Humility and Prayer

Humility supports prayer, and prayer supports humility.

First, humility supports prayer. Suppose that I enter into a time of prayer arrogantly. When I address my heavenly Father—who, by the way, is also the Creator, Sustainer, and Judge of all the world!—I might start addressing him casually, as though he’s my homeboy. I might start thoughtlessly babbling about whatever comes to mind—and not be concerned that I’m doing it. I might start rattling off a list of the things I wanted God to do for me, rather than deferentially asking God what he wants of me so that I can get in line with that.

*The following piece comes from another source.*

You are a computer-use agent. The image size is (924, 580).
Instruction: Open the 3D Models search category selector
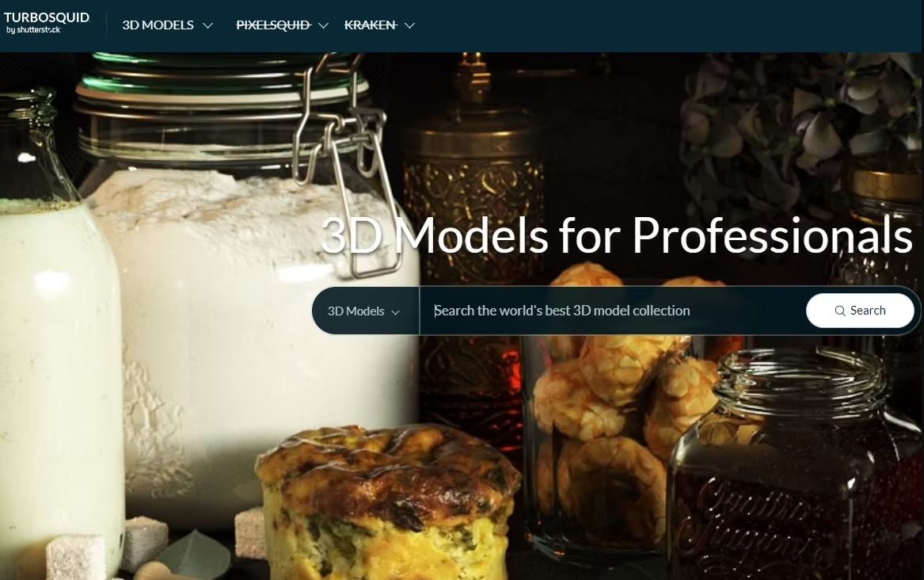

I confess that I have often come to prayer lacking in humility. Oh how pride and selfishness have hurt my prayers! Humility is foundational and built into the very structure of prayer.

But not only does humility support prayer, prayer also supports humility. When I stumble out of bed to take a prayer walk on a dark and cold morning, I preach the truth to myself that God is my priority, not my warm bed. When I struggle to focus my prayers and allow my thoughts to wander, and then, when I awaken to what I’m doing, I discover yet again how utterly inadequate I am in prayer. When I notice that the content of my prayers is frequently self-serving, I have no choice but to cast myself on the mercy of a God who wants to expose this selfishness in order to redirect me into his ways. Prayer has tended to expose my selfishness and pride in a way and to such a degree that almost nothing else has (except, perhaps, sharing the gospel and raising children). Prayer leads toward increased humility.

But not only does humility support prayer—and prayer support humility—but their intertwined relationship entails that they grow together. Humility and prayer become mutually reinforcing as time passes. Thus, the more you pray in awareness of your weakness and tendency toward pride and selfishness, then humility grows. As humility increasingly becomes a pattern, prayer also increases in authenticity and effectiveness. Since prayer generates humility, and humility is essential to genuine prayer, prayer and humility grow together.

James (and Peter) would agree (James 4:6-10; cf. 1 Peter 5:5-7). James bids us to humbly draw near to God, and humble ourselves in his presence, since God is opposed to the proud but gives grace to the humble.

Humility and prayer go together. Humility and prayer also grow together.